Protection against exposure to light and ultraviolet rays effectively protects against free radicals. As a result, wrinkles form. But when using modern lip creams and powders, “radicals” have absolutely no chance, because the antioxidants included in their composition take care of this: vitamins E and A, as well as valuable varieties of wax and oils.

And other experts began to notice what her “Lipstick” says about a woman’s character.

supporters of “lipstick psychodiagnostics” believe that if a woman, when painting her lips, does not change the original form of sharpening of her shaft, this means adherence to established rules, consistency, shyness, restraint.

If the lipstick grinds off “by itself” at an acute angle, then its owner is an opponent of restrictions, is open to communication, picky in choosing friends, is an ardent person who will not mince words and is quite self-confident.

The uniform rounding of the lipstick with the remaining sharp tip indicates that the most important thing for a lady is home and family; loneliness brings her great suffering. On the other hand, she can be domineering and stubborn.
The flat top of the lipstick as a business card speaks of the scrupulousness and reliability of a woman who does not hesitate to make decisions, and is very worried in the absence of their approval. The high morality of such a person is complemented by caution and increased attention to one’s own appearance and health.

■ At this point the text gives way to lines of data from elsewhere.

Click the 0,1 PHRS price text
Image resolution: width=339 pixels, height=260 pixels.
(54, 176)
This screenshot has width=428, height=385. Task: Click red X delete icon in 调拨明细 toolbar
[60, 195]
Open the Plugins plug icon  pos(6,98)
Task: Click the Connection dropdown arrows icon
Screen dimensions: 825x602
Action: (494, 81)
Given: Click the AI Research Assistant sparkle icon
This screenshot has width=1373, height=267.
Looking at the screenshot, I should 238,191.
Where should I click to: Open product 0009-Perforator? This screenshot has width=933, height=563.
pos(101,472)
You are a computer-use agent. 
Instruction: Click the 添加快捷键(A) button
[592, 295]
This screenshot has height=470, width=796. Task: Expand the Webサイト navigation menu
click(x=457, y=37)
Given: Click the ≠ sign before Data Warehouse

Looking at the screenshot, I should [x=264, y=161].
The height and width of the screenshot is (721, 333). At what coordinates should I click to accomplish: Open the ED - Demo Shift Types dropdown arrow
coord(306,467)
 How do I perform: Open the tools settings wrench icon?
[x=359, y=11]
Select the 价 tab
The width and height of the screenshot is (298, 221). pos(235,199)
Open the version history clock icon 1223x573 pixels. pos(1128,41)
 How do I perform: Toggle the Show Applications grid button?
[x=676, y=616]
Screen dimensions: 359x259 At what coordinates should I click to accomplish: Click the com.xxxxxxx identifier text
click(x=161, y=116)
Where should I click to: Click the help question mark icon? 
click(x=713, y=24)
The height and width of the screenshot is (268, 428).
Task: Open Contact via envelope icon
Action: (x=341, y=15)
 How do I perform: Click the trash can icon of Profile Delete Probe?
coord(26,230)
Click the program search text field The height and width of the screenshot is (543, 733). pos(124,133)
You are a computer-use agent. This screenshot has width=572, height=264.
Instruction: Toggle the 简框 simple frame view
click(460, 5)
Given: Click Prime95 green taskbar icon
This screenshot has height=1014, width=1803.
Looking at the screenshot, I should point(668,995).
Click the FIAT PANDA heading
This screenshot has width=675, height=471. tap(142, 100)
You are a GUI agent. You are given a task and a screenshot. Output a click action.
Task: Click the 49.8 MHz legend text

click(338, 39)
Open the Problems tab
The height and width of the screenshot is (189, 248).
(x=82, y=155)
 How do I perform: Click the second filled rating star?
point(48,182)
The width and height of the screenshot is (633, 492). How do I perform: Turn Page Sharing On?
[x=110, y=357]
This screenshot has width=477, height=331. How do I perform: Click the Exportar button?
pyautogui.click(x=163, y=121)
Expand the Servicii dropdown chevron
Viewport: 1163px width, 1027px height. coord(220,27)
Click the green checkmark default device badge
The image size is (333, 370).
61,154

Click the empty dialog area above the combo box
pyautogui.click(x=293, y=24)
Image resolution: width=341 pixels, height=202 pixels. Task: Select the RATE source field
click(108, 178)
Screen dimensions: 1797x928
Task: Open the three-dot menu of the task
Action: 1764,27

Not often, but there is a concave top of the lipstick. Her owner is brave, enterprising and meticulous. Representatives of bohemia and the occult wear lipstick sharpened on both sides, like a screwdriver. They are cheerful, inquisitive, need attention and love to be in the center of events.

The choice of lipstick color, according to the mentioned experts, also “speaks”: red is supposedly chosen by life-loving women, pink by romantic women, orange-red by extravagant women, and pearl shades by career women.